Un viaje de película, con tu amiga de la infancia, dos jóvenes adultas exprimiendo los últimos meses de los veinte, bueno, un año y medio nos queda. Inspiradas en la película Come, Reza y Ama, deciden coger un vuelo con la única ansia de vivir.
VIVIR, qué fácil suena pero qué difícil es cuando la vida adulta nos atrapa, volver a reírnos, improvisar, coquetear, hablar todos los idiomas e inventárnoslos, sentirnos divas, diosas y a la vez adolescentes en nuestra vida. Beber vino Valpolicella, buscar el mejor restaurante y encontrarlo en la puerta del hotel. Descubrir rincones sin prisa, coger trenes viajar con mochila y acabar comprando una maleta, ser las protagonistas, el sueño de nuestras niñas que justamente soñaban con vivir lo que estamos viviendo ahora.
¿Cómo llegamos a perder eso? Esa chispa, esa magia de conectar, ese descubrir nuestros límites y sobrepasarlos, esas ganas de conocer mundo, esa ansia por vivirlo todo intensamente. La duda, el quizás, el ojalá.
Qué suerte de casualidades causales, de miradas que nos hacen sentirnos vistas, de palabras que entran de nuevo en nuestro vocabulario: Madonnina, bacio, película, bravissima, piacere, bonico...

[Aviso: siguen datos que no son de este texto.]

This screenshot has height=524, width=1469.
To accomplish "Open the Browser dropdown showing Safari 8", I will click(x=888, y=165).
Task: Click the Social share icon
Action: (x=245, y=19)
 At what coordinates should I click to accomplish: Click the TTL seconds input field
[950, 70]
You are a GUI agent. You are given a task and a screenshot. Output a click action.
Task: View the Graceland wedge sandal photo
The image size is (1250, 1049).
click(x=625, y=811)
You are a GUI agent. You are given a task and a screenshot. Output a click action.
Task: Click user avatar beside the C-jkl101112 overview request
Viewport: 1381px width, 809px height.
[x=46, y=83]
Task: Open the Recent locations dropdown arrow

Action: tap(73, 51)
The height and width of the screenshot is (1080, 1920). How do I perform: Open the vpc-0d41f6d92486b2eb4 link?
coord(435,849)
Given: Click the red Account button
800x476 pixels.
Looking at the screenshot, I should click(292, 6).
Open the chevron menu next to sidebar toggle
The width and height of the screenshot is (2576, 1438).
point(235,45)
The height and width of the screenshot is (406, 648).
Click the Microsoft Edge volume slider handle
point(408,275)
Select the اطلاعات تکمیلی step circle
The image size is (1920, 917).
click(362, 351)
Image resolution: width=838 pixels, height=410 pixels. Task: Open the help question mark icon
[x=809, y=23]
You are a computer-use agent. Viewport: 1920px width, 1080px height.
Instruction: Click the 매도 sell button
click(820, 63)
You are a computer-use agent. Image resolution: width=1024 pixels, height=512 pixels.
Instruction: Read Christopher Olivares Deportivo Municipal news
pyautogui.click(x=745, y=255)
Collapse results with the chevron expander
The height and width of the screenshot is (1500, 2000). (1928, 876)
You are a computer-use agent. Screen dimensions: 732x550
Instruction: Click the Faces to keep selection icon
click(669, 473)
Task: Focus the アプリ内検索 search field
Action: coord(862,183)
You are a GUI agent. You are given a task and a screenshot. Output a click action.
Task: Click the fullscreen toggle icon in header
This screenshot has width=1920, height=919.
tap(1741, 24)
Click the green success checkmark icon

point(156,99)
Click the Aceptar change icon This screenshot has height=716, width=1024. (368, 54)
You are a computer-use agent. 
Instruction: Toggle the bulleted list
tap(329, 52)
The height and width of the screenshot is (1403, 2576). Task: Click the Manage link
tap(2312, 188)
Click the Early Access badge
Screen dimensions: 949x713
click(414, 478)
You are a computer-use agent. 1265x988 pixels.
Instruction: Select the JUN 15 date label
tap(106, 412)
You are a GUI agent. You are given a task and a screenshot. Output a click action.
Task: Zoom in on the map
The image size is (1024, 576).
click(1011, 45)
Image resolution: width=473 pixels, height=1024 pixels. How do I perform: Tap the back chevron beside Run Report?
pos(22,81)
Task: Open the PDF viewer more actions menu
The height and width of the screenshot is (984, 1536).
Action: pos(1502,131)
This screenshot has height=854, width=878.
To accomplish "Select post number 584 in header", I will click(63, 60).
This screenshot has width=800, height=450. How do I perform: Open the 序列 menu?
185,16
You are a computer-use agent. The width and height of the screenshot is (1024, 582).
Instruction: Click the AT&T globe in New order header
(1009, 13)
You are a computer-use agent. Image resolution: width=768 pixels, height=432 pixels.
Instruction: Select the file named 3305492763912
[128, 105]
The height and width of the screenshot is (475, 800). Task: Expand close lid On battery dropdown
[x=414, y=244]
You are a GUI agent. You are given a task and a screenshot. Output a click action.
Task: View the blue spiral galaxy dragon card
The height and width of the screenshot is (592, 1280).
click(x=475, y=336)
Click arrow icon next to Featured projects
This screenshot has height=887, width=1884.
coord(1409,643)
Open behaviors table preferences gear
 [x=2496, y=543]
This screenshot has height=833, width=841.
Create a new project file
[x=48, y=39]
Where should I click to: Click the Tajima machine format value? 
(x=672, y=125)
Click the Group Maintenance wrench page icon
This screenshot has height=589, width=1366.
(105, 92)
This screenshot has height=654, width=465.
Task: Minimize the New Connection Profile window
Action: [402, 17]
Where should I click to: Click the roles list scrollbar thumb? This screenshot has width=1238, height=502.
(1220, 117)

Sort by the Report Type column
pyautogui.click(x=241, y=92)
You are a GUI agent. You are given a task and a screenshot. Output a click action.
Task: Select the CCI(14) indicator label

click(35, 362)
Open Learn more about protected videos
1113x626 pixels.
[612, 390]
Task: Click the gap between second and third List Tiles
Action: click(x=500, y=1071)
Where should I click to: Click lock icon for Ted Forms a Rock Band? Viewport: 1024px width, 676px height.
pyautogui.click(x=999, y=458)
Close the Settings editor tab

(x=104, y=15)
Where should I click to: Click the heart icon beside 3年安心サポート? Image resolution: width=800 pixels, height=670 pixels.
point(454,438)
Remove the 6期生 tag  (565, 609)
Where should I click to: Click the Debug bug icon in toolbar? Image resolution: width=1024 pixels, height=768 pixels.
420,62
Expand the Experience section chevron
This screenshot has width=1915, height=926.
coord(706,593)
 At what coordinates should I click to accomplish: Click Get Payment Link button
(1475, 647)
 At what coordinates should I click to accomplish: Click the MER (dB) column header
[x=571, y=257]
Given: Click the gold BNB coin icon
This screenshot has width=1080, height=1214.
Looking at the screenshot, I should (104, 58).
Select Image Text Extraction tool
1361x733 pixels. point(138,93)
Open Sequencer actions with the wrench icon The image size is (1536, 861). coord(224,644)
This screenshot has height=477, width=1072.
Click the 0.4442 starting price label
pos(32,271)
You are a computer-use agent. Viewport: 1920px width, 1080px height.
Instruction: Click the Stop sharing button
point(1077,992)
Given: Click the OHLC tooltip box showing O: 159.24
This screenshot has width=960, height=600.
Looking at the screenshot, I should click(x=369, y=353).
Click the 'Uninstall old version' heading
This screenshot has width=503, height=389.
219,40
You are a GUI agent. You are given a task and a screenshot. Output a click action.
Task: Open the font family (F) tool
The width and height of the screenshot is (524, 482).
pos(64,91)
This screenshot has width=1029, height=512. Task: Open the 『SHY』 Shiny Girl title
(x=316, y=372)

No quiero que se me olvide lo que es sentirme viva, amorosa, alocada, risueña, enamorada, libre, desconocida, seductora, despierta, atenta, feliz.
Gracias Italia , otra vez.
Porque siempre prometo que en algún momento iré unos meses a vivirte, espero que sea en esta vida y haré por ello.
Gracias amiga, por todo.
Nos espera la parte dos de nuestra película.